Dunedin Information
The Name
Otakou, a small village near the mouth of the Otago Harbour, was one of the first Maori settlements encountered by European sealers and whalers in the early 1800’s. Among southern Maori, the pronunciation of “k” and “g” are very similar, so Otakou became Otago. The name was progressively applied to the peninsula and harbour, then in 1848 to the European settlement, and finally to the whole province.
Where are we?
Otago straddles the 45° parallel. It is bounded to the west by the snowclad spine of the South Island, the Southern Alps, and to the east by the Pacific Ocean. Canterbury’s flat plains lie to the north and Southland is our neighbour below us.
Landscape
Otago is New Zealand’s third largest region and covers more than 10% of the country. It is geographically varied and only relatively small areas are flat. During just a two-hour drive from Dunedin's coastline you will encounter patchwork fields, rolling pastoral farmland, yawning river valleys, tussock upland and jagged mountains.

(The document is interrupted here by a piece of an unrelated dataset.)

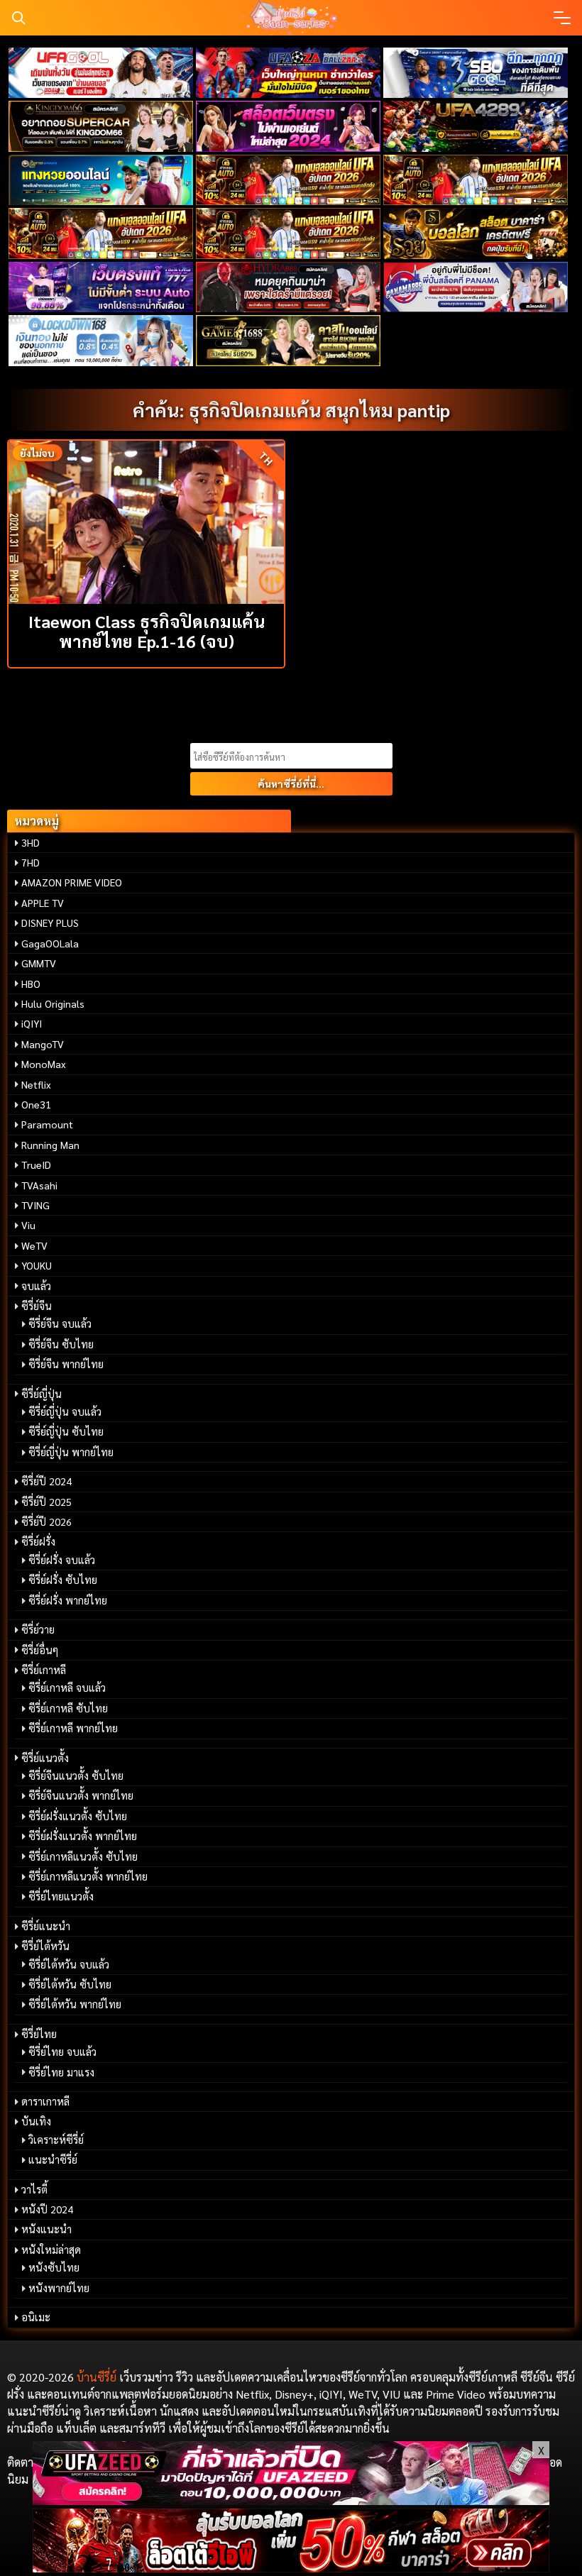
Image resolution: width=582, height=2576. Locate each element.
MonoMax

Hard against the Alps, Central Otago’s dramatic landscape was formed by a succession of epochal forces: massive tectonic upheaval, widespread glaciation and incisive riverine erosion. The result is a jumble of rippled mountain blocks, deep lakes, and icy rivers tumbling through rocky gorges. The largest river by volume in the country, the mighty Clutha, drains this entire area.
Wind and water have chiseled most of middle Otago from a sedimentary, marine plain millions of years ago to a random and often rugged hill-country. In it's midst are a couple of high plains: the Maniototo around Ranfurly, and the Strath Taieri around Middlemarch. They are in fact wide river valleys.

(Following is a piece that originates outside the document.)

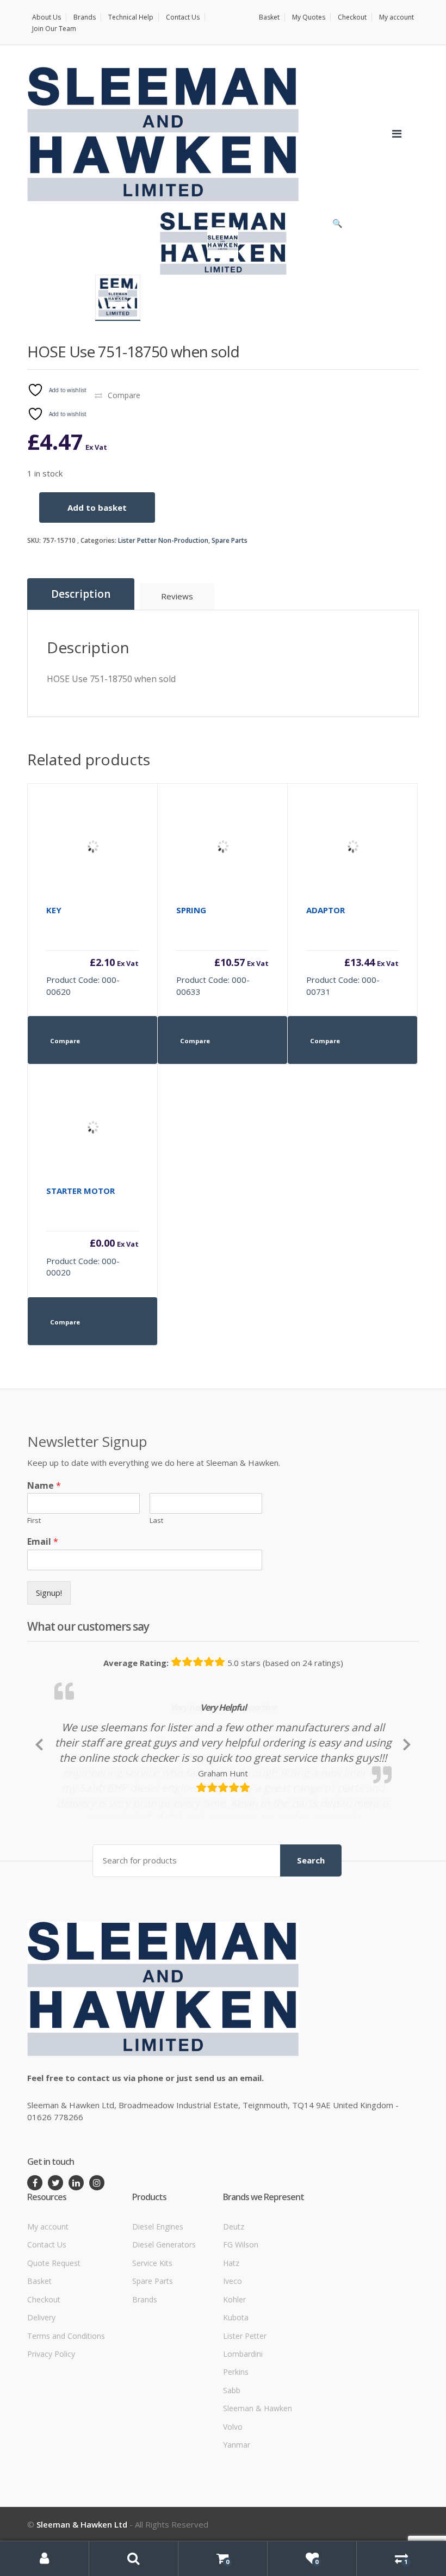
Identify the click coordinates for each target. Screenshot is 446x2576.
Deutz (233, 2292)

The most fertile and intensively farmed areas of the region are near the coast. The flood plain of the Taieri River, which is south of Dunedin, and Inch Clutha, the delta of the Clutha which is near Balclutha, are both deep in rich humus and silt built up over millennia.
In contrast, the broken coastal area around the main urban centre of the Dunedin City was shaped by now dormant volcanic activity. The remains of ancient volcanoes survive as symmetrical cones, hexagonal basalt rock formations and even the Otago Harbour itself.
Climate
Except in isolated mountain areas where annual rainfall is rarely above 1200mm, the rest of Otago is not wet. In fact the rain shadow created by the Alps makes Central Otago the driest part of New Zealand with less than 500mm per annum. That, and being the area furthest from the sea, creates a semi-arid, continental climate of very hot summers and cold winters. Temperatures above 30° C are common in summer. However, in winter snow and frost can occur between May and October. It’s shorts in summer, sweaters in winter, and sun-block all the time!

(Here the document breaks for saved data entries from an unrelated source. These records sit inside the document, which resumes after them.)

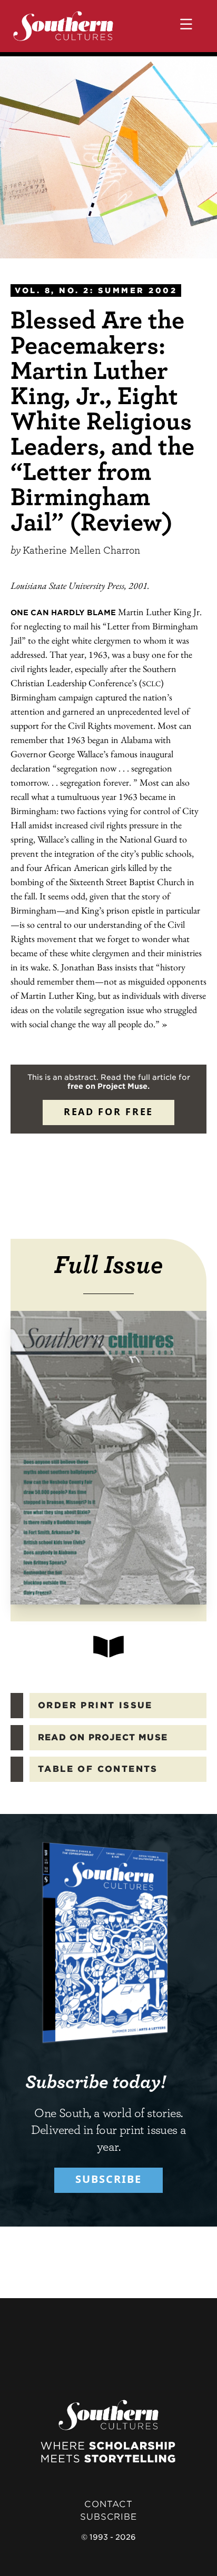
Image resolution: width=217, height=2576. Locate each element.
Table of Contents (98, 1769)
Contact (108, 2504)
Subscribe (108, 2179)
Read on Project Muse (102, 1737)
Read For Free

Temperatures become less extreme nearer the east coast because the sea has a moderating effect. With cool, dryish winters and warm summers, typical of coastal areas, Dunedin ranges from a minimum mid-winter average of 3° C to an average mid-summer maximum of 19° C.
Visit the New Zealand MetService website for more weather information .
Population
Otago's total population is 185,000 and 120,000 of them live in Dunedin which is the only city and main port. Other towns are Queenstown, Alexandra, Cromwell and Wanaka in Central Otago and the lakes District; Balclutha, Milton and Roxburgh in the Clutha area south of Dunedin; and Waikouaiti and Palmerston up the coast to the north.
What do we do?
Pastoral farming of sheep, cattle and deer is the main agricultural activity, but dairying has expanded recently.
Central Otago, originally opened up by sheep farmers and gold miners in the 1860’s, is now an international tourism Mecca and winter playground centred on Queenstown. Skiing, tramping, white-water rafting, bungy jumping and fishing are just some of the outdoor activities on offer.
Pip and stone fruit orchards have long been a feature here. Central’s cherries, apricots, apples and peaches are an export treasure. A more recently established and hugely successful vineyard and wine industry has added yet another exciting dimension, with Pinot Noir receiving accolades in international tastings after less than twenty years of production.
Forestry is another major industry centralized in Dunedin and Clutha, with over 2,000,000 cubic metres of logs, sawn timber and wood-chips produced in 2002.
Otago is also rich in energy. The Clutha River produces 752 megawatts of electricity from two hydro-electric dams and the province contains over a billion tonnes of coal reserves.